● SOURCE EXCERPT:

** Start **

APPEARANCES: Mike McCreary and Mike Yorke for the applicant; no one appearing on behalf of the respondent.
DECISION OF THE BOARD; May 9, 1991
This is a grievance referral under section 124 which first came before the panel on August 29, 1990. At that time the applicant presented the Board with evidence that King Dean Yee had been properly served with a subpoena duces tecum, together with the appropriate conduct money summoning him to appear on August 29, 1990. Mr. Yee did appear and the panel heard his submissions and those of the applicant. We then ruled orally that we would grant an adjournment sine die in the circumstances described in our written decision of August 31,1990. However, as set out in that decision, the Board directed Mr. Yee to appear at any subsequent hearing dates in this matter in accordance with the subpoena unless the applicant notified him to the contrary.
This matter was brought back on for hearing by the applicant and Mr. Yee was sent a notice of hearing for April 18, 1991. Prior to that date his counsel wrote to the Board acknowledging, among other things, that his client had received the notice of hearing. On April 18th, the Board waited until 10:00 a.m. but Mr. Yee did not appear. The applicant requested that the Board issue a warrant for Mr. Yee's arrest.

** End **

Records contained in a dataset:
** Start **

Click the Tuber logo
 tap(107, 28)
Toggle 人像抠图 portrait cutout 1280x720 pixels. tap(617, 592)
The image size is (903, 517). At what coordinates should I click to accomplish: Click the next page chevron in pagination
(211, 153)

** End **
** Start **

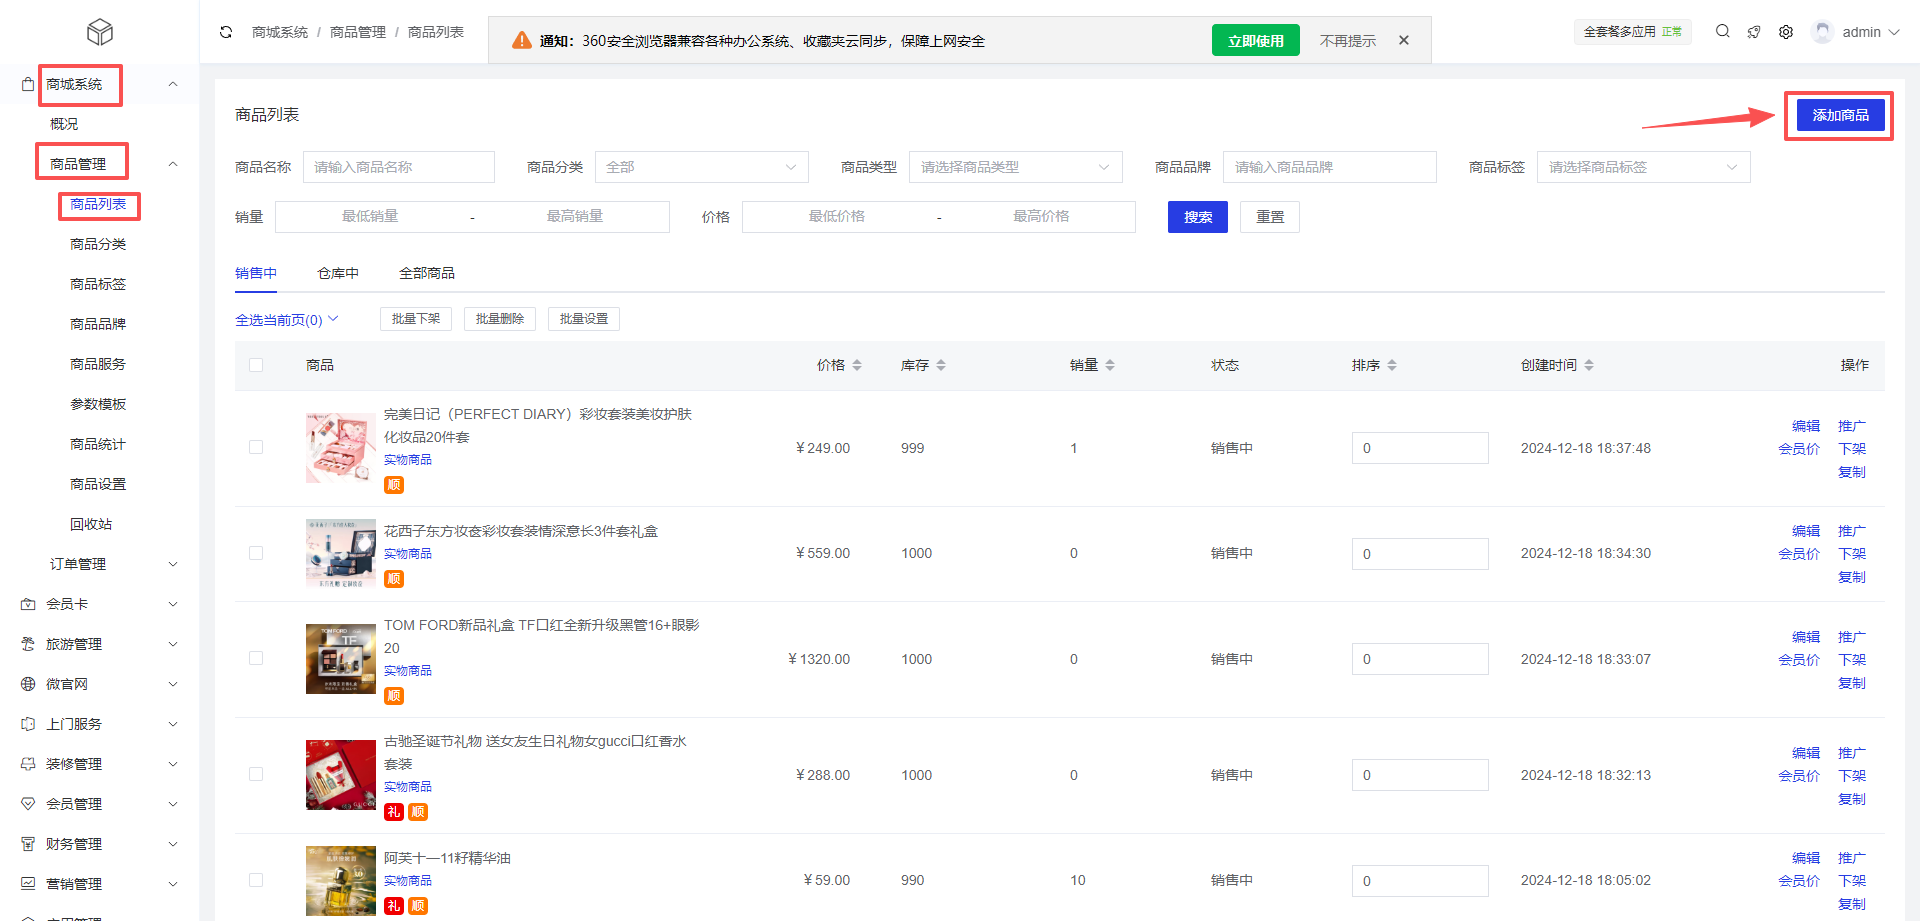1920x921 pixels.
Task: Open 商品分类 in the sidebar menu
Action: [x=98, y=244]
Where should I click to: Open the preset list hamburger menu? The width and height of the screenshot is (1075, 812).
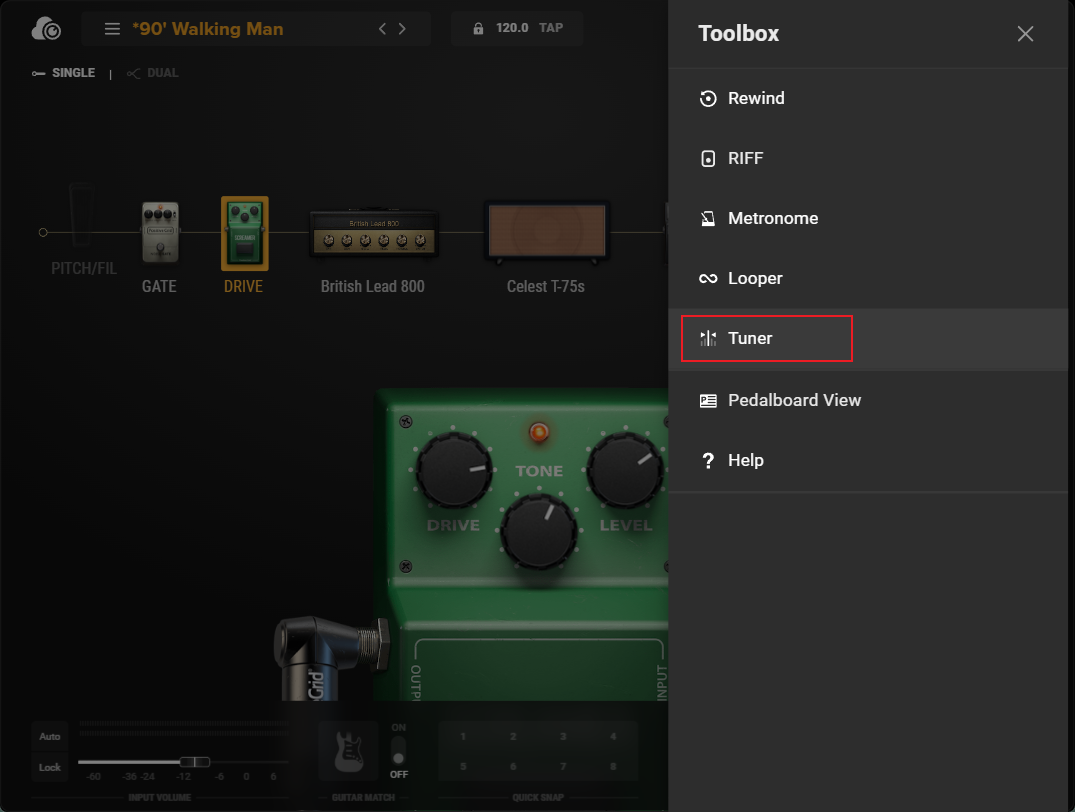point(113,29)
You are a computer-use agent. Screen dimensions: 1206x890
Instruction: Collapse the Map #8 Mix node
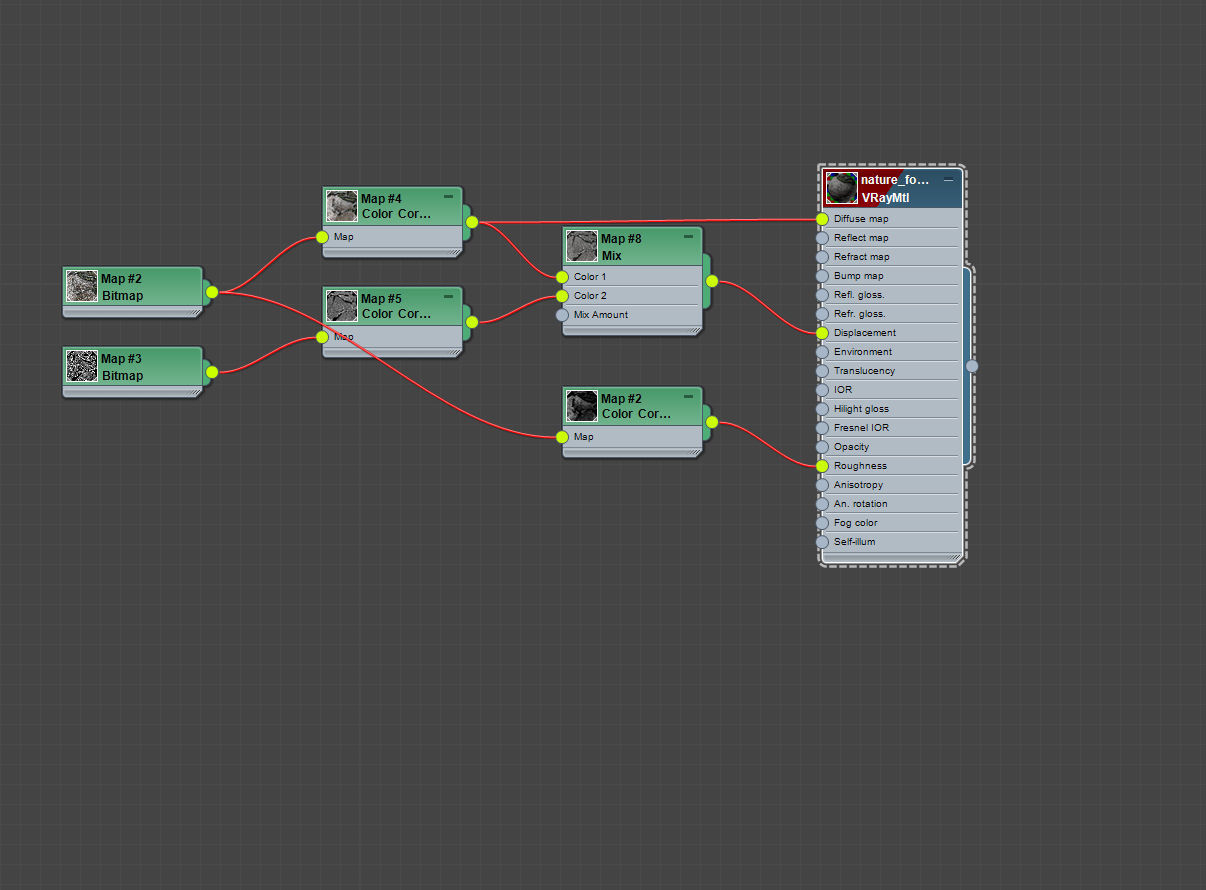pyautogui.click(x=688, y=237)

** End **

● WRITTEN TASK 1:
Answer these questions from the labor board decision.
(a) Under which section was the grievance referral made?
(b) Which hearing date appeared on the notice of hearing sent to Mr. Yee?
(c) Who appeared on behalf of the applicant?
● WRITTEN TASK 2:
Change the labor board decision by rewriting the part that opens with "DECISION OF THE" and closes with "to the contrary.", putting "adjournment without a fixed date" in place of "adjournment sine die".

● TASK ANSWER 1:
(a) Section 124
(b) April 18, 1991
(c) Mike McCreary and Mike Yorke

● TASK ANSWER 2:
DECISION OF THE BOARD; May 9, 1991
This is a grievance referral under section 124 which first came before the panel on August 29, 1990. At that time the applicant presented the Board with evidence that King Dean Yee had been properly served with a subpoena duces tecum, together with the appropriate conduct money summoning him to appear on August 29, 1990. Mr. Yee did appear and the panel heard his submissions and those of the applicant. We then ruled orally that we would grant an adjournment without a fixed date in the circumstances described in our written decision of August 31,1990. However, as set out in that decision, the Board directed Mr. Yee to appear at any subsequent hearing dates in this matter in accordance with the subpoena unless the applicant notified him to the contrary.